## [Material to process]
_____

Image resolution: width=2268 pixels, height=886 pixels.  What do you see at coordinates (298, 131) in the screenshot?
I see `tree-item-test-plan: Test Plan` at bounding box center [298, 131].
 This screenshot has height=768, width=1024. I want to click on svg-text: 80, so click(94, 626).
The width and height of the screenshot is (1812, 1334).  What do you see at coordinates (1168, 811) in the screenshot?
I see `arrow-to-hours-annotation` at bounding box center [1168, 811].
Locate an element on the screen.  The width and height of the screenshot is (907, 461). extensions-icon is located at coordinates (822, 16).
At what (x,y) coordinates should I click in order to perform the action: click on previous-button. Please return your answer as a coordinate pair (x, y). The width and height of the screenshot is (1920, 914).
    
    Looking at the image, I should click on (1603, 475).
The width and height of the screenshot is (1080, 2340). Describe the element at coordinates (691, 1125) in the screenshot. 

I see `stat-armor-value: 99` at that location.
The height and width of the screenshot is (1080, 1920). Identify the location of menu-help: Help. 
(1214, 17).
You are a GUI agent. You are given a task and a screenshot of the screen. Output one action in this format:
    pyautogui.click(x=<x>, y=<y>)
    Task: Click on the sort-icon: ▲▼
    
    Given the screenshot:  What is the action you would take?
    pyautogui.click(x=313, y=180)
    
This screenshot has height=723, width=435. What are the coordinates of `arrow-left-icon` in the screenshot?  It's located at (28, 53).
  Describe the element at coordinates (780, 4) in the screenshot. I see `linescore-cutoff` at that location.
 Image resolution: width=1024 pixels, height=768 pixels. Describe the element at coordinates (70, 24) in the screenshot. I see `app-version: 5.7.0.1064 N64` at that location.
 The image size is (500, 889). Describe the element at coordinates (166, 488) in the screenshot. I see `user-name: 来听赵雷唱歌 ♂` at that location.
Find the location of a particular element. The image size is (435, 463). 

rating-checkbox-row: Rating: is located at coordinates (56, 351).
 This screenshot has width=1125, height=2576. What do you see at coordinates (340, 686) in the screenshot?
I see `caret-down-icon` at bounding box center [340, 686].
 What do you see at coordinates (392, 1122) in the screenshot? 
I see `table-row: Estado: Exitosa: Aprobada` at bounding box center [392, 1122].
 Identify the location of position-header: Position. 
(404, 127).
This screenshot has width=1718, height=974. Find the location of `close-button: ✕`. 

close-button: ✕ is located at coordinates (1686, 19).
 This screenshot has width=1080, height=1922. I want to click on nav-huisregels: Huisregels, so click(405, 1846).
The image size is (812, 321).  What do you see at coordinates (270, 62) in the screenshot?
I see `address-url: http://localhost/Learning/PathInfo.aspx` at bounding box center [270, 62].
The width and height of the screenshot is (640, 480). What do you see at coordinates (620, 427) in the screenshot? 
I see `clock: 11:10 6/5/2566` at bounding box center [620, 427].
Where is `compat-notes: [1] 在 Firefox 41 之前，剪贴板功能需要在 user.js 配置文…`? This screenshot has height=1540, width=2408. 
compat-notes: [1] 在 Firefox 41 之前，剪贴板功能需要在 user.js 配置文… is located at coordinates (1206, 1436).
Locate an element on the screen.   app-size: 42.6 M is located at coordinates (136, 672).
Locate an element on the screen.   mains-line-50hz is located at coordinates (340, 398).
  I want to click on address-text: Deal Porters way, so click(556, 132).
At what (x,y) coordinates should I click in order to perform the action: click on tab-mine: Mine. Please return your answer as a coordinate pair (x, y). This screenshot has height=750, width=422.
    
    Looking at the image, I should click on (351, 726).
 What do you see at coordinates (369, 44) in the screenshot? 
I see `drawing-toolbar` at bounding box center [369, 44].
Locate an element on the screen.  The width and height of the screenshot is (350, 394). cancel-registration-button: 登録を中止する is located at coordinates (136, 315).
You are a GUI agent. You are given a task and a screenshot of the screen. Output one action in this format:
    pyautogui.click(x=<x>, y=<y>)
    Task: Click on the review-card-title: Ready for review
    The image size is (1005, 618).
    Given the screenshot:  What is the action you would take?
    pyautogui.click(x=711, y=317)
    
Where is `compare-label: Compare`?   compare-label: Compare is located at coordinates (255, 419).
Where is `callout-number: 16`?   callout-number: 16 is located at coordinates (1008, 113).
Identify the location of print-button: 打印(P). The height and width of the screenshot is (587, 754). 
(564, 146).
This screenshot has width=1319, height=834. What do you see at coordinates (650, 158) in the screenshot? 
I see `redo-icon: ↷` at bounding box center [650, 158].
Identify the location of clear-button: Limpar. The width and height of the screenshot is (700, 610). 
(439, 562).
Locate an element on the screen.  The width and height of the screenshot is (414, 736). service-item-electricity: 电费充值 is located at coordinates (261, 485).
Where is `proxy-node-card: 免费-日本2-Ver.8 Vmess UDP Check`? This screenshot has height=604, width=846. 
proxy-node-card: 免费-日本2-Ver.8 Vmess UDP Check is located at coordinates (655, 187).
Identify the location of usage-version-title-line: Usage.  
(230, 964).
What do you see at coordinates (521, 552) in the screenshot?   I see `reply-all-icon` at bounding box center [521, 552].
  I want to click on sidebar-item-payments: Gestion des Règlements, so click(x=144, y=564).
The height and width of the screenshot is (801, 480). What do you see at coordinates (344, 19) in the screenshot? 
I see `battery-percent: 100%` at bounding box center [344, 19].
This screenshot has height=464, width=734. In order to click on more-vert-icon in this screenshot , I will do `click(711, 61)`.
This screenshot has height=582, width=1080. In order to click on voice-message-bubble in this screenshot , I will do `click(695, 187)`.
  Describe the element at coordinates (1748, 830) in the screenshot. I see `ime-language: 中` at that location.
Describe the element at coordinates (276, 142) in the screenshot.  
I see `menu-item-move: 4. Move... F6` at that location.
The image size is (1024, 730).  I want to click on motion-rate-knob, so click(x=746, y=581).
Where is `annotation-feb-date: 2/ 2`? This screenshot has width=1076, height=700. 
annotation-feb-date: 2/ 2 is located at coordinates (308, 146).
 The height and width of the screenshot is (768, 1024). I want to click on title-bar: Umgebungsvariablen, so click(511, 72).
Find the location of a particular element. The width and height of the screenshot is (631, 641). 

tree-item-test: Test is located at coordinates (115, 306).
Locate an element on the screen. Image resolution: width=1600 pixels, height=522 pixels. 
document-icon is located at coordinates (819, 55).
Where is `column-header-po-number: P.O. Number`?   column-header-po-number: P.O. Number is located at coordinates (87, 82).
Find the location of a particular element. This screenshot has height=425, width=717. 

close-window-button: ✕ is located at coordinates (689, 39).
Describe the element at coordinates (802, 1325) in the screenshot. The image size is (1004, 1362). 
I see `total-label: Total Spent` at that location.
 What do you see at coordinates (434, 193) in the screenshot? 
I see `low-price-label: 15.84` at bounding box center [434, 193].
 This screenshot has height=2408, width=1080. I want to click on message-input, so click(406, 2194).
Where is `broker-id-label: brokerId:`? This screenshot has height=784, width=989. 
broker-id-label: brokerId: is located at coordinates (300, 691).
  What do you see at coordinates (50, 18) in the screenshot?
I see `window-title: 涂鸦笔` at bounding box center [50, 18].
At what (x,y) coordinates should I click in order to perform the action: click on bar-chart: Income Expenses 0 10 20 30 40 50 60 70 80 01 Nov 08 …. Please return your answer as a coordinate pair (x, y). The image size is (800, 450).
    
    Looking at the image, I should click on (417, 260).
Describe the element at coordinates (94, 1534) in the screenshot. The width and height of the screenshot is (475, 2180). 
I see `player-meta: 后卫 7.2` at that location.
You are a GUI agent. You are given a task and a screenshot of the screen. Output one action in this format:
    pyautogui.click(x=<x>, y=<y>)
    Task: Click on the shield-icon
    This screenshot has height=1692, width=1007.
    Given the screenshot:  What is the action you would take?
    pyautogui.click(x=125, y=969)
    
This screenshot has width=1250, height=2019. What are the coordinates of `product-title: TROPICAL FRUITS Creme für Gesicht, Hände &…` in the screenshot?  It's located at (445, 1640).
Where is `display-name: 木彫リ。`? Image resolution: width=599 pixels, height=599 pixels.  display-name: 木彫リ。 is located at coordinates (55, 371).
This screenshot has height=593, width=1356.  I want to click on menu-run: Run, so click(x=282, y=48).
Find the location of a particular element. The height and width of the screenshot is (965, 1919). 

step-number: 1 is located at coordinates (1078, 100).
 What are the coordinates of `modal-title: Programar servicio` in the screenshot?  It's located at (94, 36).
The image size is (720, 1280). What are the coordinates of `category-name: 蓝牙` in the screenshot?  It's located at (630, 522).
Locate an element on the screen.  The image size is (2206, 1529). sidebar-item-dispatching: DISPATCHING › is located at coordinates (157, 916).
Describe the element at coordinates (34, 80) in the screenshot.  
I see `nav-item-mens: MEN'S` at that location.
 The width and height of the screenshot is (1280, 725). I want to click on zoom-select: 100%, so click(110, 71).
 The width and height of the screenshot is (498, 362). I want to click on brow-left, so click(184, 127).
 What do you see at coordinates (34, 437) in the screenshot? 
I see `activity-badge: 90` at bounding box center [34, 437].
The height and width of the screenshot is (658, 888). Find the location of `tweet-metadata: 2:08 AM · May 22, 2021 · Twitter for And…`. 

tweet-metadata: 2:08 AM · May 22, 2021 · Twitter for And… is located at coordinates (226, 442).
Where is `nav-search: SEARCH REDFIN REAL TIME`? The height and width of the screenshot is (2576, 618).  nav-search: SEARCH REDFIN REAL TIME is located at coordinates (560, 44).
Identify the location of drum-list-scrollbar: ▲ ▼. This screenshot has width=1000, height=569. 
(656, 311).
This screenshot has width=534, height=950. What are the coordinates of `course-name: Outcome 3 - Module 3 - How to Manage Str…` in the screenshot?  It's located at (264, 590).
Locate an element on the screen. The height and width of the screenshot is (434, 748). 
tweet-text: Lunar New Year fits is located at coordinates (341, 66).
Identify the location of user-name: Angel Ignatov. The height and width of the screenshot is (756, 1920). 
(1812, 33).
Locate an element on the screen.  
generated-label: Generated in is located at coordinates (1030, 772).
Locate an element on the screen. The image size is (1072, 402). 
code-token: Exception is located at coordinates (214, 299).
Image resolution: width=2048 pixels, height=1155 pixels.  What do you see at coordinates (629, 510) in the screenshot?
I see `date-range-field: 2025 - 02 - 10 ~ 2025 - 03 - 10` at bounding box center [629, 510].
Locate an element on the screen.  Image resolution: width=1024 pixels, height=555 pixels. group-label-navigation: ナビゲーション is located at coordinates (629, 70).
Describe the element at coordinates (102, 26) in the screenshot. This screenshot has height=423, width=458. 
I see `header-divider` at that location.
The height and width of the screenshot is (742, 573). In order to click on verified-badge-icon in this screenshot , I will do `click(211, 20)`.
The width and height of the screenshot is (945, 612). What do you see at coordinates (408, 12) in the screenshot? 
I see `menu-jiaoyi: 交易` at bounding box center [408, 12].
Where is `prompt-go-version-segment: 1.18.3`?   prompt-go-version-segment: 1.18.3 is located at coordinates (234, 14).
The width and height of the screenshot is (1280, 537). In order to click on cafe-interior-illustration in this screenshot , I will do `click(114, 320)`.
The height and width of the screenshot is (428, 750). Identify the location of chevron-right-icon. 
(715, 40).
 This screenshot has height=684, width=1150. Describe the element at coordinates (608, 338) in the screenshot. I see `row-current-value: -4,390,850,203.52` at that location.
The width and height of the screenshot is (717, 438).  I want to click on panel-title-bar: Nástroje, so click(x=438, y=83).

_____

## [Your goal]
Reproduce verbatim the lines of the records starting at the line containing "coordinates (822, 16)." and ending at the line containing "The image size is (500, 889).", both included.

## [Result of this task]
Locate an element on the screen.  The width and height of the screenshot is (907, 461). extensions-icon is located at coordinates (822, 16).
At what (x,y) coordinates should I click in order to perform the action: click on previous-button. Please return your answer as a coordinate pair (x, y). The width and height of the screenshot is (1920, 914).
    
    Looking at the image, I should click on (1603, 475).
The width and height of the screenshot is (1080, 2340). Describe the element at coordinates (691, 1125) in the screenshot. 

I see `stat-armor-value: 99` at that location.
The height and width of the screenshot is (1080, 1920). Identify the location of menu-help: Help. 
(1214, 17).
You are a GUI agent. You are given a task and a screenshot of the screen. Output one action in this format:
    pyautogui.click(x=<x>, y=<y>)
    Task: Click on the sort-icon: ▲▼
    
    Given the screenshot:  What is the action you would take?
    pyautogui.click(x=313, y=180)
    
This screenshot has height=723, width=435. What are the coordinates of `arrow-left-icon` in the screenshot?  It's located at (28, 53).
  Describe the element at coordinates (780, 4) in the screenshot. I see `linescore-cutoff` at that location.
 Image resolution: width=1024 pixels, height=768 pixels. Describe the element at coordinates (70, 24) in the screenshot. I see `app-version: 5.7.0.1064 N64` at that location.
 The image size is (500, 889). Describe the element at coordinates (166, 488) in the screenshot. I see `user-name: 来听赵雷唱歌 ♂` at that location.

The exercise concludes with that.